Clustering
Spring Boot Admin Server supports cluster replication via Hazelcast. It is automatically enabled when a HazelcastConfig- or HazelcastInstance-Bean is present.
You can also configure the Hazelcast instance to be persistent, to keep the status over restarts. Also have a look at the Spring Boot support for Hazelcast.
When using clustering, Spring Boot Admin Events and Notifications are replicated across the members in the cluster. The applications are not replicated, each instance of Spring Boot Admin will have its own set of applications. This means that each instance has to monitor all applications, which may lead to increased load on the monitored services. Otherwise, you would have to ensure that each application is only monitored by one instance of Spring Boot Admin.

In the setup shown in the picture above, both Spring Boot Admin instances poll the monitored services for health checks. This means each service receives health check requests from every SBA node in the cluster.
Example Configuration
The following example shows a simple Hazelcast configuration, which should work in most environments. It uses multicast for discovery, which may not be available in all networks and does not require a dedicated Hazelcast server. All instances (aka members) of the Spring Boot Admin Server when using this config, will form a cluster automatically.
Keep in mind that Hazelcast has a lot of options to configure the network and discovery. Please refer to the Hazelcast Documentation for more details, as we do not offer any kind of support for Hazelcast itself. Also, this is just a basic example, you should adapt the configuration to your needs, especially regarding production readiness and network configuration.
- Add Hazelcast to your dependencies:
<dependency>
<groupId>com.hazelcast</groupId>
<artifactId>hazelcast</artifactId>
</dependency>
- Instantiate a HazelcastConfig:
@Bean
public Config hazelcastConfig() {
// This map is used to store the events.
// It should be configured to reliably hold all the data,
// Spring Boot Admin will compact the events, if there are too many
MapConfig eventStoreMap = new MapConfig(DEFAULT_NAME_EVENT_STORE_MAP).setInMemoryFormat(InMemoryFormat.OBJECT)
.setBackupCount(1)
.setMergePolicyConfig(new MergePolicyConfig(PutIfAbsentMergePolicy.class.getName(), 100));
// This map is used to deduplicate the notifications.
// If data in this map gets lost it should not be a big issue as it will atmost
// lead to
// the same notification to be sent by multiple instances
MapConfig sentNotificationsMap = new MapConfig(DEFAULT_NAME_SENT_NOTIFICATIONS_MAP)

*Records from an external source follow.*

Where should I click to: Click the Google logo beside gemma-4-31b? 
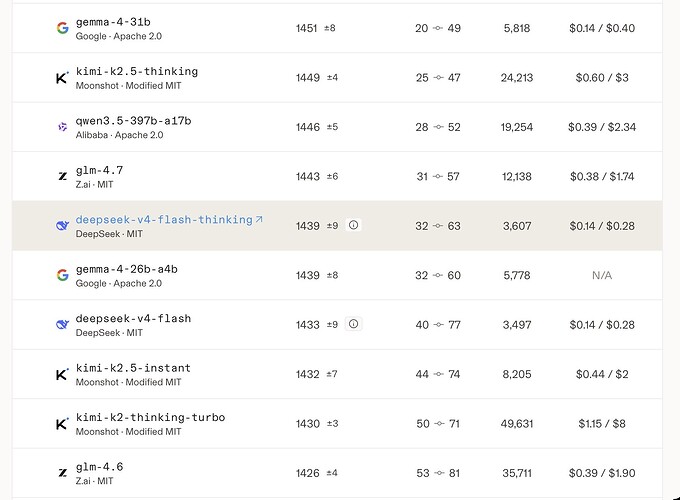tap(62, 28)
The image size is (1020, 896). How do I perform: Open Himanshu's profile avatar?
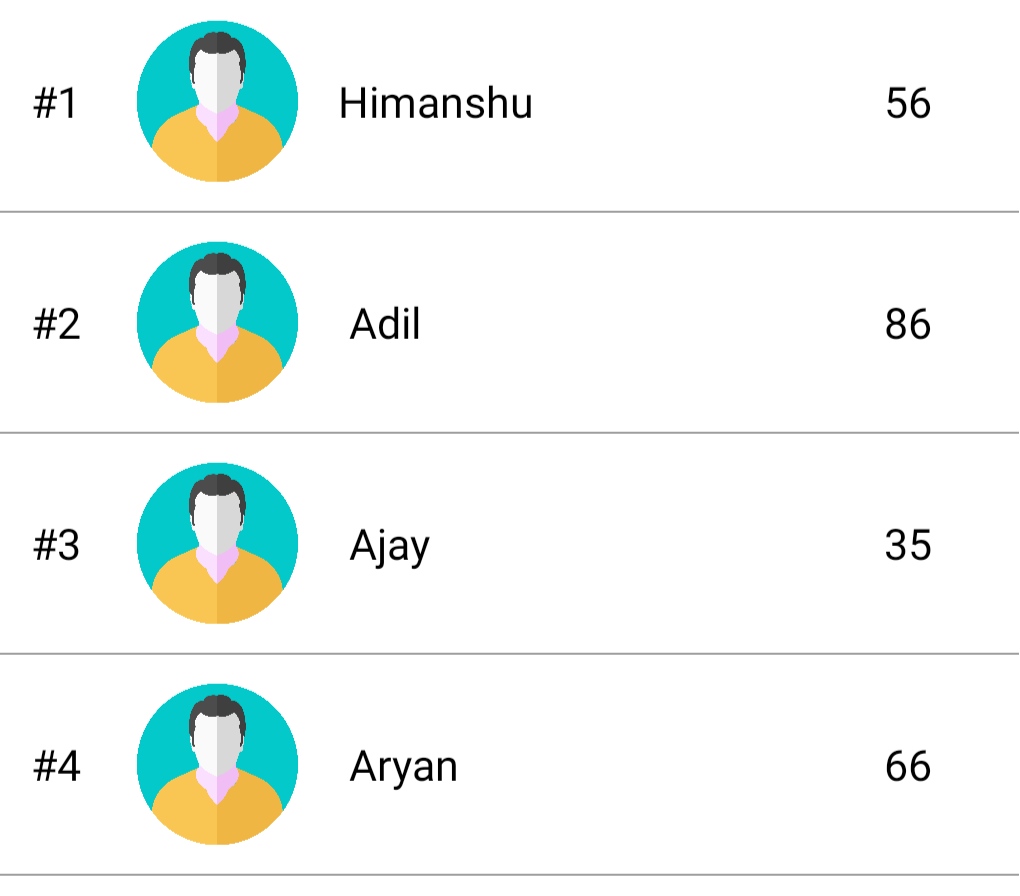(217, 102)
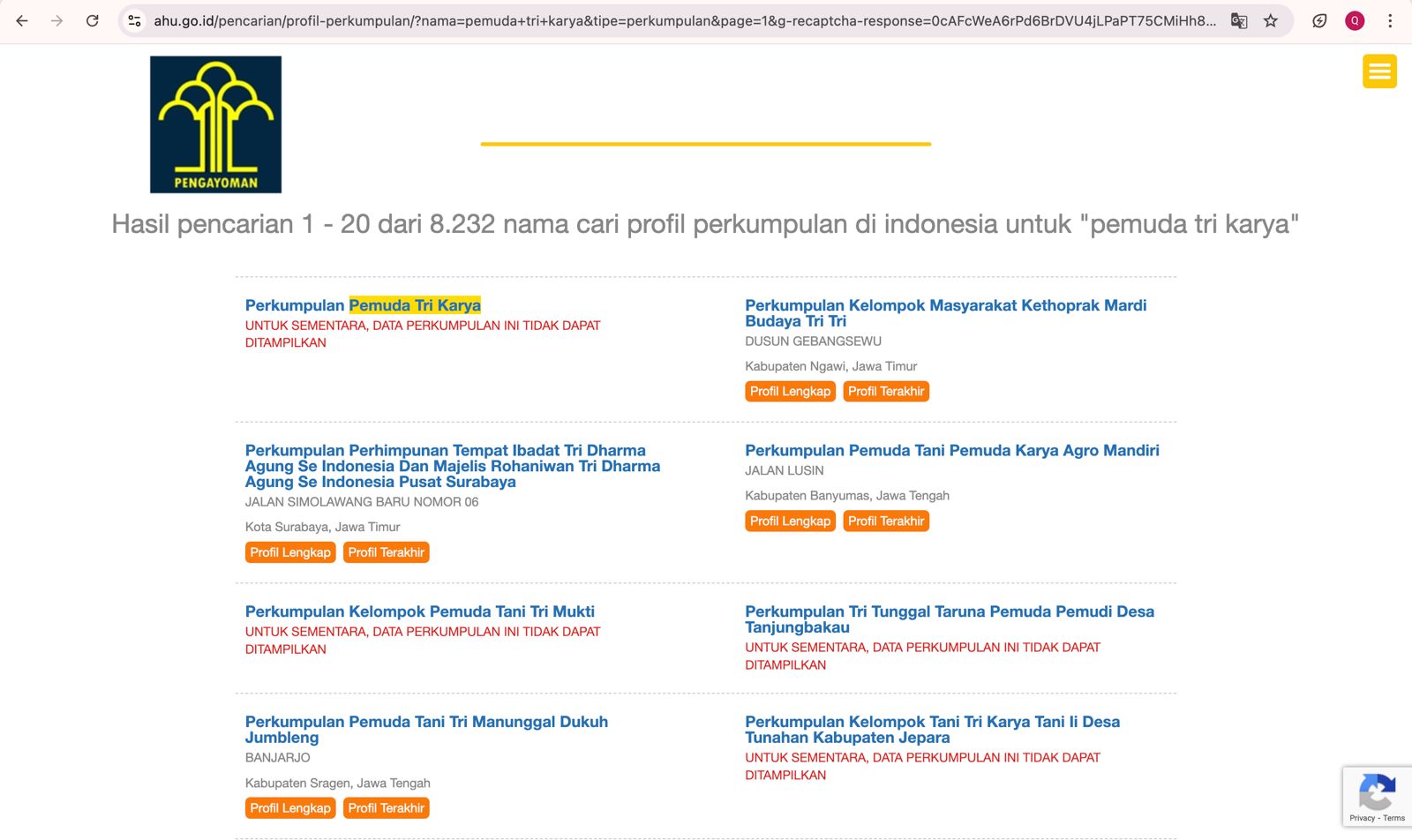Viewport: 1412px width, 840px height.
Task: Open Profil Terakhir for Tri Manunggal Dukuh Jumbleng
Action: [x=386, y=808]
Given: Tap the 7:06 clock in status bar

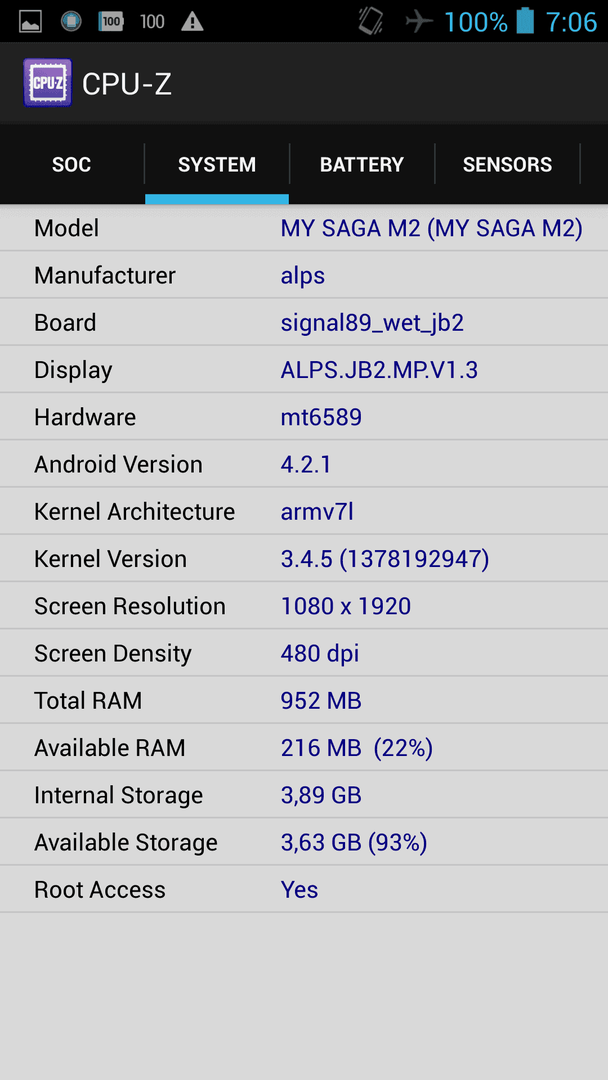Looking at the screenshot, I should 572,21.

.setInMemoryFormat(InMemoryFormat.OBJECT)
.setBackupCount(1)
.setEvictionConfig(
new EvictionConfig().setEvictionPolicy(EvictionPolicy.LRU).setMaxSizePolicy(MaxSizePolicy.PER_NODE))

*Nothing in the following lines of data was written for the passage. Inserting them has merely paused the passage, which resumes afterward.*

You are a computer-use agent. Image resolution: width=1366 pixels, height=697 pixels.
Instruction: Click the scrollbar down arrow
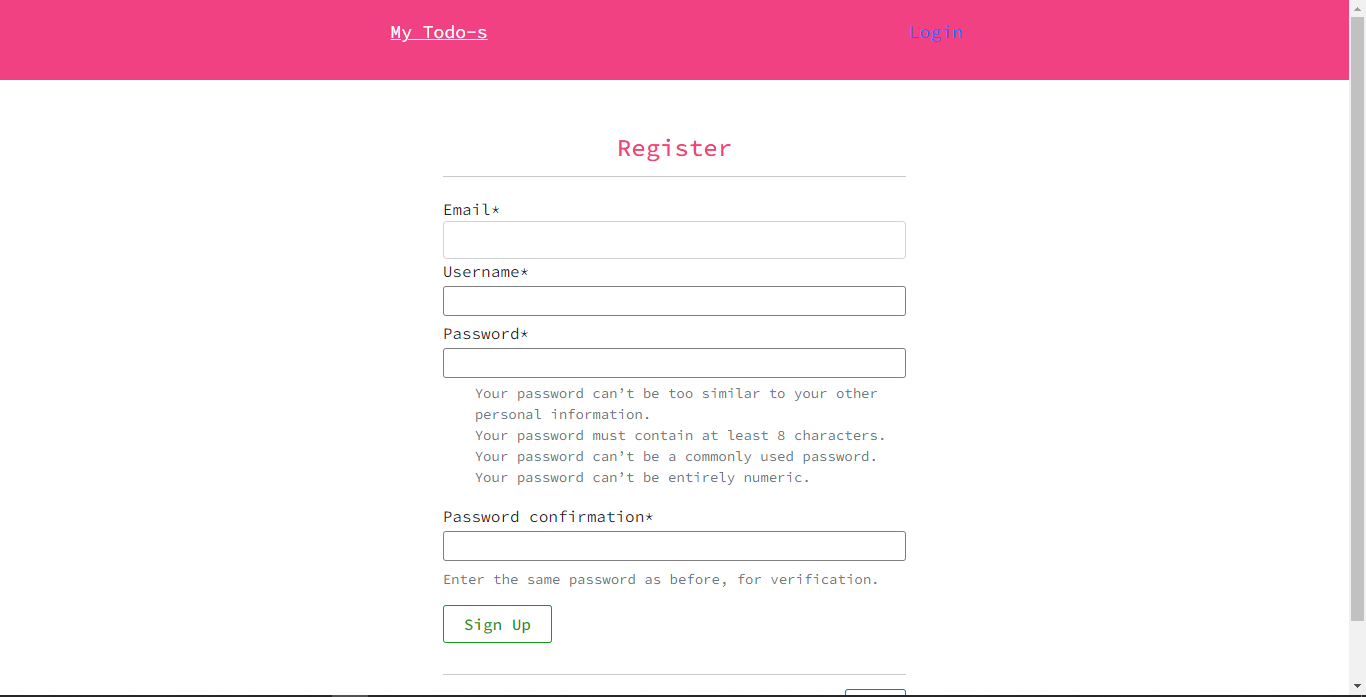coord(1358,689)
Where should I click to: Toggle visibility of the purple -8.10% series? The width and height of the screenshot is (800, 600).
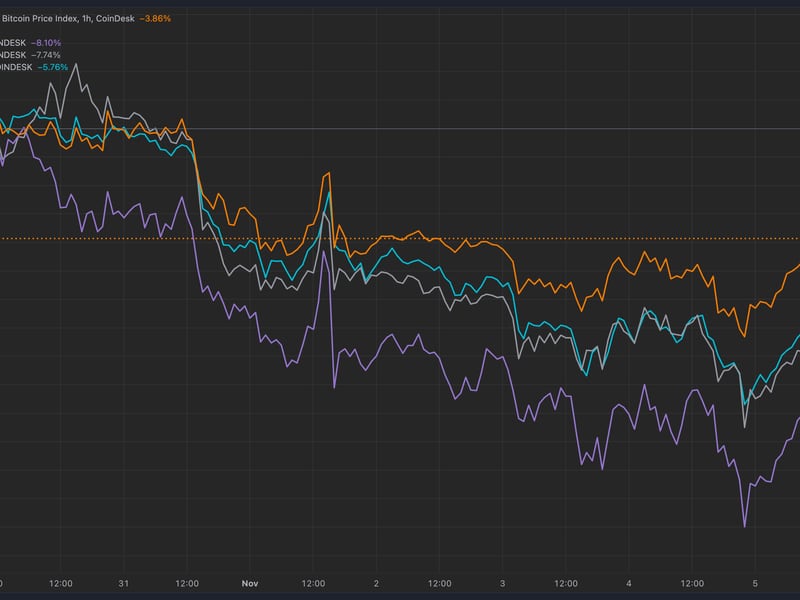[45, 43]
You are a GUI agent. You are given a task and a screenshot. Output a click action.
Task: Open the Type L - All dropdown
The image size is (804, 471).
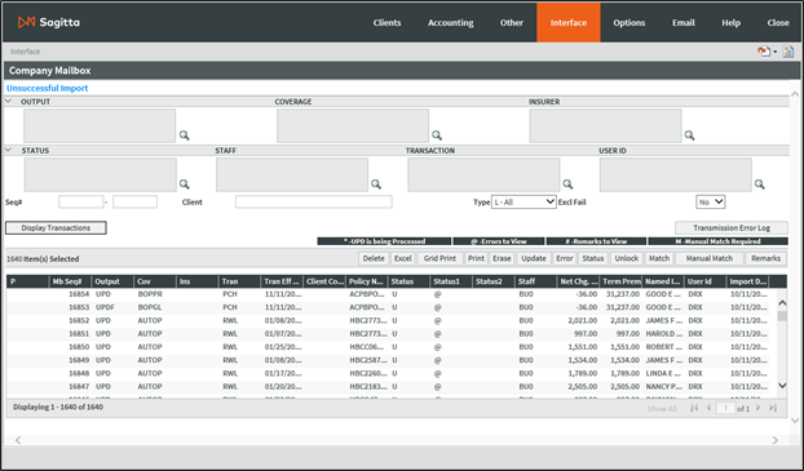click(524, 202)
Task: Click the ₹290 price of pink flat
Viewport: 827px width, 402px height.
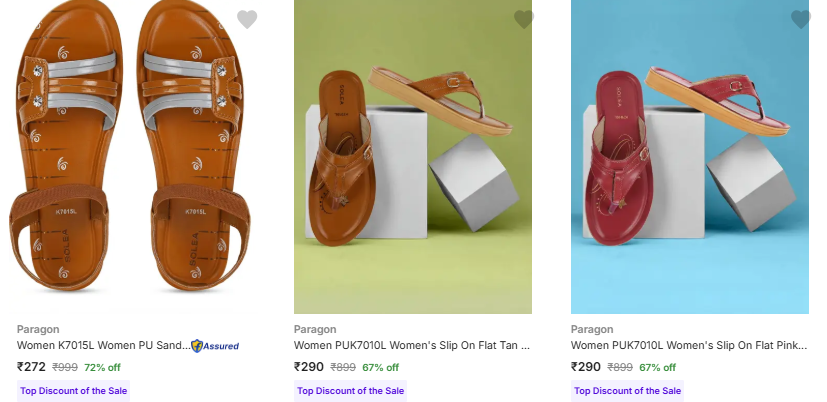Action: pos(585,367)
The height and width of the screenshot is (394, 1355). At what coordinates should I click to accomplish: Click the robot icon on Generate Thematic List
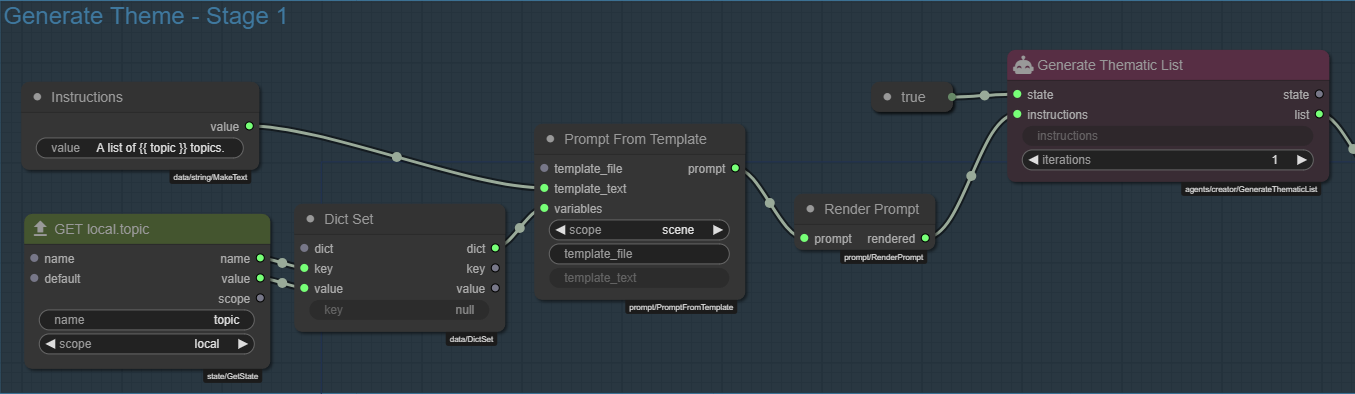coord(1022,65)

.setMergePolicyConfig(new MergePolicyConfig(PutIfAbsentMergePolicy.class.getName(), 100));
Config config = new Config();
config.addMapConfig(eventStoreMap);
config.addMapConfig(sentNotificationsMap);
config.setProperty("hazelcast.jmx", "true");
// network and join configuration (simple defaults good for local/dev)

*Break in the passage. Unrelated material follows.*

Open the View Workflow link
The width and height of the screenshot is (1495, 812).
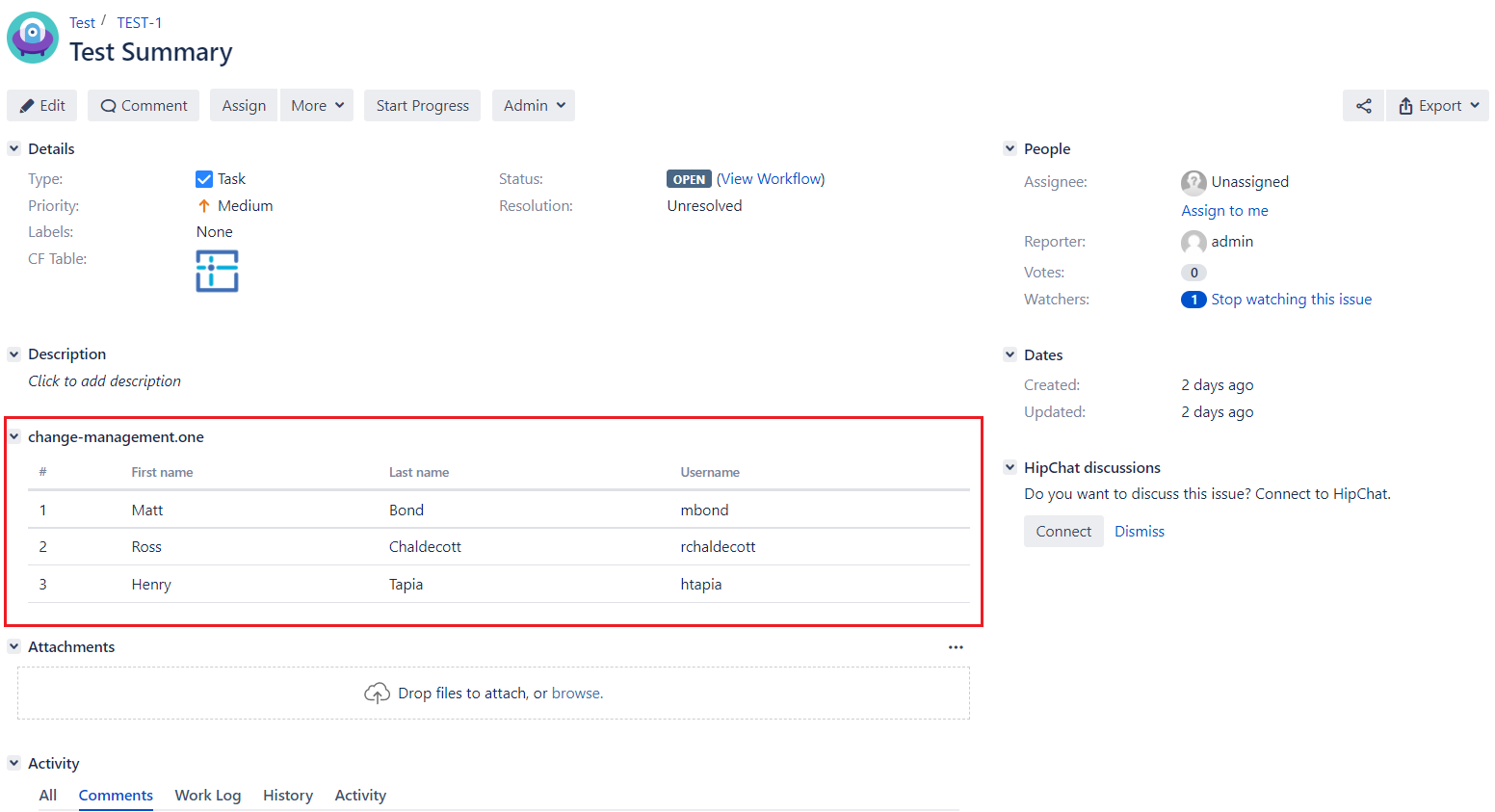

NetworkConfig network = config.getNetworkConfig();
network.setPort(5701).setPortAutoIncrement(true);
JoinConfig join = network.getJoin();
join.getMulticastConfig().setEnabled(true);
return config;
}
| Property | Description |
|---|---|
spring.boot.admin.hazelcast.enabled | Enable Hazelcast support.
|
spring.boot.admin.hazelcast.event-store | Name of backing Hazelcast-Map for storing the instance events.
|
spring.boot.admin.hazelcast.sent-notifications | Name of backing Hazelcast-Map for storing the sent notifications.